Este ano, teremos um tenebroso Natal no Brasil, com o peso de quase 190 mil mortos pela Covid-19. A família se reúne com cadeiras vazias, a morte ronda, o temor de contaminar e de ser contaminado, sem saber se o inimigo habita o corpo do parente que nem sequer próximo. O medo impera e, no início da comilança, alguém solta: “Não estou sentindo gosto de nada!” Lá fora, o vírus óbvio e pululante segue sua devastação silenciosa. Nos hospitais, assombrados por ‘gritos e sussurros’, médicos e enfermeiros choram a perda de seus pacientes enquanto enviam “Feliz Natal” por celular.
O Natal sempre traz à mesa a bendita “família”, fazendo eclodir afetos bem silenciados durante o ano pela rotina individualista. É o momento dos encontros amorosos, quando Eros, o deus que junta e unifica, estende a toalha de paz e amor na mesa da confraternidade. É também o momento da discórdia, quando o deus da morte, Tânatos, comparece sem ser convidado, com seus afetos negativos: “maldita família!”
É necessário repensarmos o que é família e o que é o peso do automatismo de repetição que naturaliza a obrigatoriedade daquele grupo humano de se reunir. Em nome da família, cometem-se as maiores atrocidades, até mesmo um golpe de estado. Quem consegue esquecer a obscenidade dos votos dos parlamentares pelo impeachment da Dilma em nome da família? Deu no que deu, foi eleito um presidente favorável à tortura, ao estupro, ao supremacismo branco, à misoginia, à homofobia, mas defensor dos valores da família. Surpresa? Nem tanto, pois encontramos muitas de suas características na moral pequeno-burguesa que domina o lar de muitos brasileiros: a heteronormatividade, a monogamia de fachada, o androcentrismo, a xenofobia e o racismo. Esse é o vírus que contamina a família determinada pela ideologia dominante.
A hipocrisia é a marca da família tradicional brasileira, a qual tem sempre, na ponta da língua, uma lição de moral. Só que aqueles que têm o discurso mais moralista são os mais amorais (Freud): a capa da moralidade é muito frágil.
A margarina da família derrete-se na primeira mordida do café da manhã. A família é o lugar dos complexos familiares (Lacan) — o do Édipo, com a violência trágica das paixões: amor, ódio e ignorância e seu cortejo de ciúmes, sentimentos de rejeição e culpa. E também do complexo fraterno com a ambígua mistura da cumplicidade e da rivalidade mortal vivida pelas crianças. Elas crescem e os complexos permanecem lá no fundo do mar do inconsciente; contudo, como um polvo ferido, despertam no Natal. O modo como cada um vai lidar com seus polvos e ultrapassar seus complexos é o que vai determinar seu Natal em família. Que família?

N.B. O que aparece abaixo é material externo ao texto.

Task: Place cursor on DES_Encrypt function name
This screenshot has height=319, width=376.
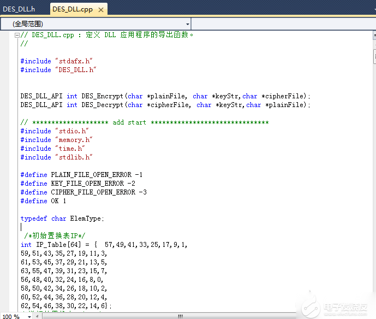Action: click(x=103, y=96)
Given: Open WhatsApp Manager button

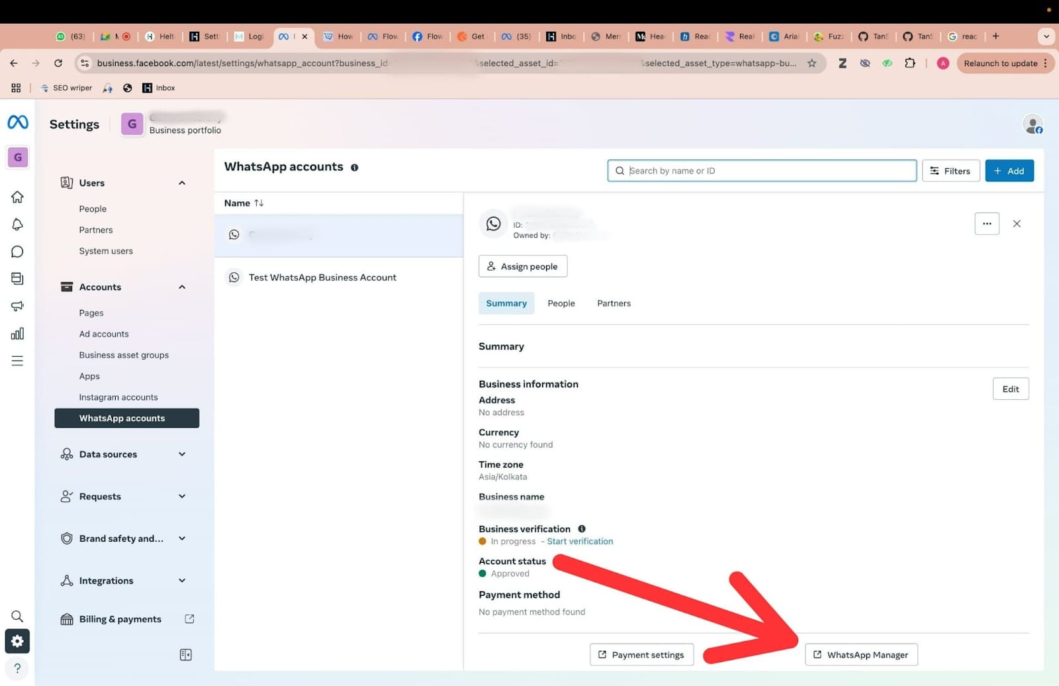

É possível constituir uma família por adoção (até mesmo a de origem), feita por laços afetivos em que predominam o respeito à diferença, a solidariedade e o desejo e o prazer de estar junto. Sem essas características, qualquer discussão sobre política, sexo ou religião solta todos os ódios e ressentimentos represados.
É importante repensar a família fora do modelo biológico, e saber se você quer pertencer e frequentar a família em que você nasceu e adotá-la como sua, ou constituir uma outra por mútua adoção. E, por escolha, ir ao encontro de sua família, de forma física ou virtual, apostando que Eros será o vencedor e seu Natal será um encontro querido e revigorante de seu ser-para-a-vida.
Antonio Quinet é psicanalista, psiquiatra, doutor em Filosofia e dramaturgo.